1

I have the following array of objects

const users = [
 { name: 'Bob Johnson', occupation: 'Developer' },
 { name: 'Joe Davidson', occupation: 'QA Tester' },
 { name: 'Kat Matthews', occupation: 'Developer' },
 { name: 'Ash Lawrence', occupation: 'Developer' },
 { name: 'Jim Powers', occupation: 'Project Manager}]

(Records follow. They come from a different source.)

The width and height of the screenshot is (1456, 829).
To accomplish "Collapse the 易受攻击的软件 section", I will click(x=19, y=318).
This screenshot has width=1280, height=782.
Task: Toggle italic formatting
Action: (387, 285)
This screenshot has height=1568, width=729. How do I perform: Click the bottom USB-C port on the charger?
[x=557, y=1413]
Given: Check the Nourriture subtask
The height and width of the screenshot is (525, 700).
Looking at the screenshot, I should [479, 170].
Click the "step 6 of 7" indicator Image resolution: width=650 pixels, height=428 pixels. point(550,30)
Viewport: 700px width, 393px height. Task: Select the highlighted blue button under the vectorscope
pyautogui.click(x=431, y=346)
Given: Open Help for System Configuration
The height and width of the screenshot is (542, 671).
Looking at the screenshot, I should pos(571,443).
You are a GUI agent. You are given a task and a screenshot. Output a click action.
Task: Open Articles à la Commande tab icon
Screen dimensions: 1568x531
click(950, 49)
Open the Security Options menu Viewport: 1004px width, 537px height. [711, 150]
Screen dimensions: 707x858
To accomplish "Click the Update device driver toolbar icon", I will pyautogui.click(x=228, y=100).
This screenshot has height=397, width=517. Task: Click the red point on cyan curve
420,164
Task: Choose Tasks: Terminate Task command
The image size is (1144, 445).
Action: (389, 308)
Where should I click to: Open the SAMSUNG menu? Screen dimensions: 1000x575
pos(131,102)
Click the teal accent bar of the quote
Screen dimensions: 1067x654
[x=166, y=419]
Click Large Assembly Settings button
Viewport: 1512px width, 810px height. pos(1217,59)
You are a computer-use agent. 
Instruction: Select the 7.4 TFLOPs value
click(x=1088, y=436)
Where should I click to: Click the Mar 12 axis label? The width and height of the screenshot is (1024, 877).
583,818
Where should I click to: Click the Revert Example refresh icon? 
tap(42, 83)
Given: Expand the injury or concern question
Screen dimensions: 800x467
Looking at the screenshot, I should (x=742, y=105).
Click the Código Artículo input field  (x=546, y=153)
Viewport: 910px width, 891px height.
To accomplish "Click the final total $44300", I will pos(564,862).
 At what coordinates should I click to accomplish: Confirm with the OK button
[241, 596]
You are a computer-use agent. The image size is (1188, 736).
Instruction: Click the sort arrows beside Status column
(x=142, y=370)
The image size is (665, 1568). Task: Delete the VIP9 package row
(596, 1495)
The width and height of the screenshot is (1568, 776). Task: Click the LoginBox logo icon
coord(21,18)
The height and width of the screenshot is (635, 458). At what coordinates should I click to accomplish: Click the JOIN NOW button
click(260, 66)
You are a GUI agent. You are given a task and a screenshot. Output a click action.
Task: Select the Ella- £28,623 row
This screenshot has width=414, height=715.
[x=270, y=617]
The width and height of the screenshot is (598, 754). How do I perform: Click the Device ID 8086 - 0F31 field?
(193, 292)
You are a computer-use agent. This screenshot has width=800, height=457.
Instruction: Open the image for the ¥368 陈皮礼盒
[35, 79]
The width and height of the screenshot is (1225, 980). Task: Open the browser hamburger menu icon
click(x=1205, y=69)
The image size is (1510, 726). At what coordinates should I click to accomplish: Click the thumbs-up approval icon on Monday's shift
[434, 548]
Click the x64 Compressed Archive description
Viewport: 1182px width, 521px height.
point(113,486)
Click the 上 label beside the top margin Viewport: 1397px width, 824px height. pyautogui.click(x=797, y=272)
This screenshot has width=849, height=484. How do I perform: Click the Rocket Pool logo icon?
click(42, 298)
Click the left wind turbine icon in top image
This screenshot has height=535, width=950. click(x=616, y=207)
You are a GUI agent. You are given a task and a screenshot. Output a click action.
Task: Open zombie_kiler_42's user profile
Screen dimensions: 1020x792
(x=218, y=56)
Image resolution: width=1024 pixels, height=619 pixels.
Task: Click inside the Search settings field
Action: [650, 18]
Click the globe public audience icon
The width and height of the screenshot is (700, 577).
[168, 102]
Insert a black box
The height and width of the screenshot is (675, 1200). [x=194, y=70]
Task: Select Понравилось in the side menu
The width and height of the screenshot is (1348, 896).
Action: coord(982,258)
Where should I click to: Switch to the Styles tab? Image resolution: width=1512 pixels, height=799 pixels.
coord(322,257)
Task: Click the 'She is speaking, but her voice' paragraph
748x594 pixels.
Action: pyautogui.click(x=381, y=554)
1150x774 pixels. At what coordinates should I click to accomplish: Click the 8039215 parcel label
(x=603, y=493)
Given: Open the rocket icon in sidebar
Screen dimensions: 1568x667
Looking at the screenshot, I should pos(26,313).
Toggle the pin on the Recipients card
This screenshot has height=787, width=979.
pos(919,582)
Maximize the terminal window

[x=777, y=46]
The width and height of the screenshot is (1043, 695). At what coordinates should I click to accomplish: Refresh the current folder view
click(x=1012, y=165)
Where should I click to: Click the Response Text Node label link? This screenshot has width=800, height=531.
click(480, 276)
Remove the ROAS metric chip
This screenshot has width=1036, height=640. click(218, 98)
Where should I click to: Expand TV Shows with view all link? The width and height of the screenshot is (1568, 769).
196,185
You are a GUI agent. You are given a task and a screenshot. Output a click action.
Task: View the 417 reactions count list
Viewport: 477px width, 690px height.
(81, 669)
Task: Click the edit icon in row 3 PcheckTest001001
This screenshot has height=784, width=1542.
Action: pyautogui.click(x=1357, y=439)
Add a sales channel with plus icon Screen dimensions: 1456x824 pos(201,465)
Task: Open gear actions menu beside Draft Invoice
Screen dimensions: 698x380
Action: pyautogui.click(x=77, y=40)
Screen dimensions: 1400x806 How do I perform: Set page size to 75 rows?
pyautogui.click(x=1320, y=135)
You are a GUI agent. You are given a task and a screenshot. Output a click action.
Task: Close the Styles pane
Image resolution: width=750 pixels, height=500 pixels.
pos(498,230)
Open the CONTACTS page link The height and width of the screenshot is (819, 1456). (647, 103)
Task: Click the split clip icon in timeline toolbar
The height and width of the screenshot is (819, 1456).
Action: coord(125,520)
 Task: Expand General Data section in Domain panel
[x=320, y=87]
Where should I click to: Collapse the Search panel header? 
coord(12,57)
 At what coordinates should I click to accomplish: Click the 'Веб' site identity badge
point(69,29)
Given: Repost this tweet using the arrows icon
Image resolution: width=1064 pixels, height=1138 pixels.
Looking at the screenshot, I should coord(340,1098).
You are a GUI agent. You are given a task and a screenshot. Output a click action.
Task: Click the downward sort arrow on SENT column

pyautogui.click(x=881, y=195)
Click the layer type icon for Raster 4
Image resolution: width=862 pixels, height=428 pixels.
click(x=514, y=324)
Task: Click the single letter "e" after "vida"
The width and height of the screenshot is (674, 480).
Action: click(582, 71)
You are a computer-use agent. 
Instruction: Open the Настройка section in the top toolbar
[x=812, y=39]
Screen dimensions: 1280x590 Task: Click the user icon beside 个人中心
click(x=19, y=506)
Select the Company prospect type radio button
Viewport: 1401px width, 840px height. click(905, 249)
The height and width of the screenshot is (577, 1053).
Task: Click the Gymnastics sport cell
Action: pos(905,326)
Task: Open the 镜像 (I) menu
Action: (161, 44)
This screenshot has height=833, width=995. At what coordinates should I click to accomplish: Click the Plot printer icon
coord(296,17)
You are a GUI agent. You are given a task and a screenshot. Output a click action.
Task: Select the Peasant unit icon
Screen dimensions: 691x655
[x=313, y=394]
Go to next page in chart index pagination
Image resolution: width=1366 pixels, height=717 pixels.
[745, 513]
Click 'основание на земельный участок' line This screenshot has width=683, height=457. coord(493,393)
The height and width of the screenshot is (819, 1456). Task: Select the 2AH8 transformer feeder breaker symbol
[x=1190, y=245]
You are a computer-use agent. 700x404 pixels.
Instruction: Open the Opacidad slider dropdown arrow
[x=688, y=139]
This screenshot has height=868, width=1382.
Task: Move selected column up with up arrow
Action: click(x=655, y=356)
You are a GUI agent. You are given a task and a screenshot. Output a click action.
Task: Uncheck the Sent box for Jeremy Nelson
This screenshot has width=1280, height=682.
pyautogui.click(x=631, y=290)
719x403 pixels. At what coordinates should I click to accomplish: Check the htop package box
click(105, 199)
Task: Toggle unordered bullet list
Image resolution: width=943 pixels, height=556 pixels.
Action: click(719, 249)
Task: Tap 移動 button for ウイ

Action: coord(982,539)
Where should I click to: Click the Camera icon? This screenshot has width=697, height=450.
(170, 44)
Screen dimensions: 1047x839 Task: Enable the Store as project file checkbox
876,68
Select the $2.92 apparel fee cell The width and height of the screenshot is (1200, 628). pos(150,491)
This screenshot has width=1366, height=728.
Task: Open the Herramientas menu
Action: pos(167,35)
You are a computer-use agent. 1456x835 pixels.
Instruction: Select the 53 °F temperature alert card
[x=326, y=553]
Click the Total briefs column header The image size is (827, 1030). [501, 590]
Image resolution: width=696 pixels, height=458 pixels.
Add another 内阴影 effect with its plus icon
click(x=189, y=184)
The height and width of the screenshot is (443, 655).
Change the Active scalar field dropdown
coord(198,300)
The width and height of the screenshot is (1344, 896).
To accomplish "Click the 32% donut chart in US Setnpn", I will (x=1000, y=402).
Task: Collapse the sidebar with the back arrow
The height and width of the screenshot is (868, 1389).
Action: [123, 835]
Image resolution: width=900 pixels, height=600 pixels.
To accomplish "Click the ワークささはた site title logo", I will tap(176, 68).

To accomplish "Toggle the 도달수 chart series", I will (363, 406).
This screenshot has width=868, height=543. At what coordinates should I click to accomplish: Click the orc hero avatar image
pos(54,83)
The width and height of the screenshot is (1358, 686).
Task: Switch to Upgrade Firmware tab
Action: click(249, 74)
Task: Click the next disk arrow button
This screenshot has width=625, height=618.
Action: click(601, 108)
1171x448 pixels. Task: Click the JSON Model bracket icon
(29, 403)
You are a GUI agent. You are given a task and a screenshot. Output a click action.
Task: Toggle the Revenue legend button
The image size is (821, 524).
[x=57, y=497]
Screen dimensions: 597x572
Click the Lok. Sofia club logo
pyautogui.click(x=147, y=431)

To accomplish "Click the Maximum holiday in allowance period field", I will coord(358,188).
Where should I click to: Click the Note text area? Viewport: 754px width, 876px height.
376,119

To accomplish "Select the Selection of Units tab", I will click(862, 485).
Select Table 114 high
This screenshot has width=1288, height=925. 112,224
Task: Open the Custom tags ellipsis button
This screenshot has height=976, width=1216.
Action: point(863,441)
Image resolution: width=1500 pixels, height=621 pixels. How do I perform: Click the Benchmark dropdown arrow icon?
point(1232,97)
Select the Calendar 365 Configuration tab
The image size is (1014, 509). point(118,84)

I want to create an object that stores the unique counts of the different types of occupations, like so

{ developerCount: 3, qaTesterCount: 1, projectManagerCount: 1 }

My current solution is this long and drawn out method

let occupationCounts = {
  developerCount: 0,
  qaTesterCount: 0,
  projectManagerCount: 0
}

// Loop through the array and count the properties
users.forEach((user) => {
  switch(user.occupation){
    case 'Developer':
      occupationCounts.developerCount++;
      break;
      // and so on for each occupation
  }
}); 

This method will only grow for every new type of occupation I have to add.

Is there a simpler solution to this? (Pure javascript or Lodash Wizardry)

Any input is appreciated!

1 Answer 1

5

Array.prototype.reduce should help here, so long as you're not wedded to the specific count names:

const users = [
 { name: 'Bob Johnson', occupation: 'Developer' },
 { name: 'Joe Davidson', occupation: 'QA Tester' },
 { name: 'Kat Matthews', occupation: 'Developer' },
 { name: 'Ash Lawrence', occupation: 'Developer' },
 { name: 'Jim Powers', occupation: 'Project Manager'}
]

const counts = users.reduce((counts, {occupation}) => {
  counts[occupation] = (counts[occupation] || 0) + 1;
  return counts
}, {})

console.log(counts)

While you could do something to alter those names, I wouldn't bother unless it really matters.

Edit

If you do really want those, you can get close with something like this:

const key = occupation[0].toLowerCase() +
            occupation.slice(1).replace(/\s/g, '') + 'Count'
counts[key] = (counts[key] || 0) + 1;

But even that generates "qATesterCount" instead of "qaTesterCount". Going further would be a real challenge to do generically.